Bertram Brossardt, Hauptgeschäftsführer der vbw - Vereinigung der Bayerischen Wirtschaft e.V.: „ Unser Ziel ist es, Flüchtlinge in den bayerischen Arbeits- und Ausbildungsmarkt zu integrieren. 'sprungbrett into work' ist eines von zwölf Projekten aus unserem Maßnahmenpaket 'IdA – Integration durch Ausbildung und Arbeit', das wir im Herbst 2015 gemeinsam mit der Bayerischen Staatsregierung und der Regionaldirektion Bayern der Bundesagentur für Arbeit gestartet haben. Diese Plattform bietet Mehrwert für die Teilnehmer: Unternehmen können integrationsbereite junge Menschen als zukünftige Auszubildende oder Mitarbeiter gewinnen und gleichzeitig gesellschaftliche Verantwortung übernehmen. Flüchtlinge können sich damit schnell und unkompliziert für Praktika bewerben. Praktika sind ein wichtiger Schritt für eine erfolgreiche Integration in das Berufs- und Arbeitsleben.”
Wie können Unternehmer Praktikumsangebote auf 'sprungbrett into work' schalten?
Bertram Brossardt: „ Die Anwendung ist einfach und unkompliziert. Die Unternehmen registrieren sich auf der Homepage, dann füllen sie das Anzeigeformular aus und die Praktikumsanzeige ist damit freigeschaltet. Hat das Unternehmen bereits einen Account, so muss es nur die Praktikumsanzeige anlegen.”
Kostet ein Angebot für Unternehmen oder Geflüchtete etwas?
Bertram Brossardt: „ Nein, die Nutzung der Plattform 'sprungbrett into work' ist für die teilnehmenden Flüchtlinge sowie für die Unternehmen gratis.”

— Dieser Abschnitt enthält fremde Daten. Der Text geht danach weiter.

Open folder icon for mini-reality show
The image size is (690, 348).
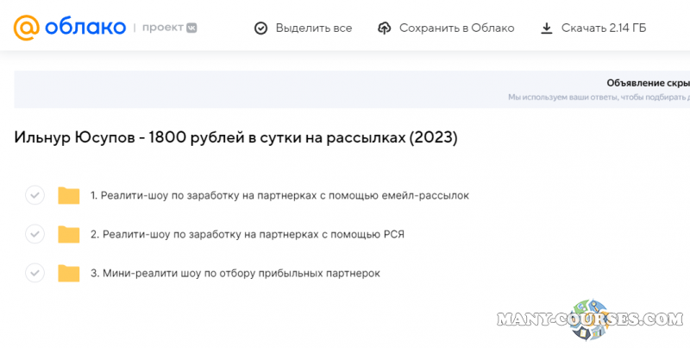(x=68, y=273)
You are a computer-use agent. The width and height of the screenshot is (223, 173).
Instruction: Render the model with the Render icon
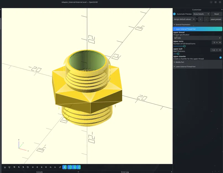9,167
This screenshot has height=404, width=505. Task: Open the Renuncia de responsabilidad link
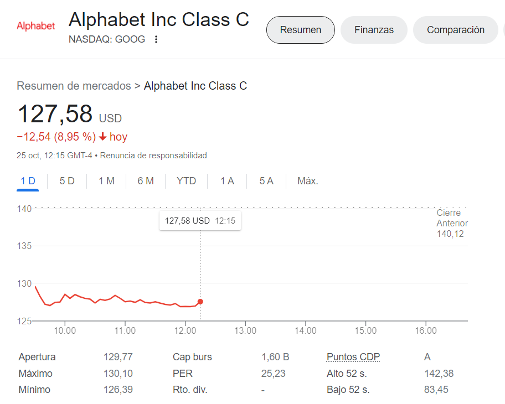[x=153, y=156]
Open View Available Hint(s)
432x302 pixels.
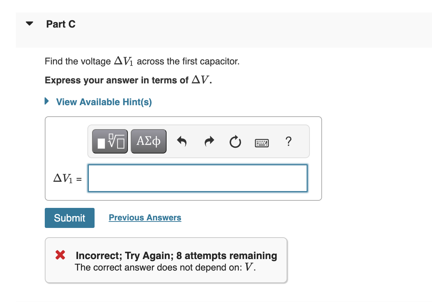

Können Geflüchtete auch die Initiative ergreifen und generelles Interesse an einem Praktikum bekunden, ohne sich auf eine konkrete Stelle zu bewerben?
Bertram Brossardt: „ Ja, das ist möglich. Sie können einfach über den Button 'Kein passendes Praktikum gefunden? Melde Dich bei uns!' Kontakt aufnehmen und ihr Interesse für eine Praktikumsstelle bekunden. Ein Mitarbeiter des sprungrett-Teams setzt sich dann mit ihnen in Verbindung und hilft gezielt bei der Suche nach einem Praktikumsplatz.”
Wer hilft einem Geflüchteten, wenn er sich auf der Website nicht zurechtfindet?
Bertram Brossardt: „' sprungbrett into work“ ist zielgruppengerecht aufgebaut. Die Nutzung ist leicht verständlich und selbsterklärend. Alle aktuellen Praktikumsangebote sieht man auf den ersten Blick, sobald man auf der Homepage ist. Zusätzlich gibt es ein Erklärvideo auf der Startseite, das beim Einstieg hilft. Außerdem sind die Inhalte der Seite auch auf Englisch verfügbar. Kommt man trotzdem nicht weiter, kann man einfach Kontakt zum sprunbgrett-Team aufnehmen, das gerne hilft.”
Wo können sich interessierte Unternehmen informieren?
Bertram Brossardt: „ Hierfür gibt es eine spezielle Rubrik auf der Seite. Sie enthält Informationen, die besonders für Unternehmen relevant sind, zum Beispiel über Förderinstrumente, die Unternehmen nutzen können. Neben 'sprungbrett into work' können sich Unternehmen auch über www.integration-durch-arbeit.de über alle rechtlichen Fragen der Flüchtlingsintegration informieren.”
Wie viele Praktika werden angeboten und viele Unternehmen sind auf der Plattform registriert?
Bertram Brossardt: „ Momentan sind 1.371 Praktikumsplätze online. Bayernweit sind es 410 Unternehmen, die aktuell die Plattform nutzen, um Praktikumsplätze für Flüchtlinge anzubieten. In ganz Bayern werden von Januar 2016 bis Ende dieses Jahres insgesamt 60.000 Flüchtlinge ein Praktikum in Unternehmen gemacht haben. Mit unserer Plattform 'sprungbrett into work' und mit unseren weiteren IdA-Projekten tragen wir einen Teil dazu bei.”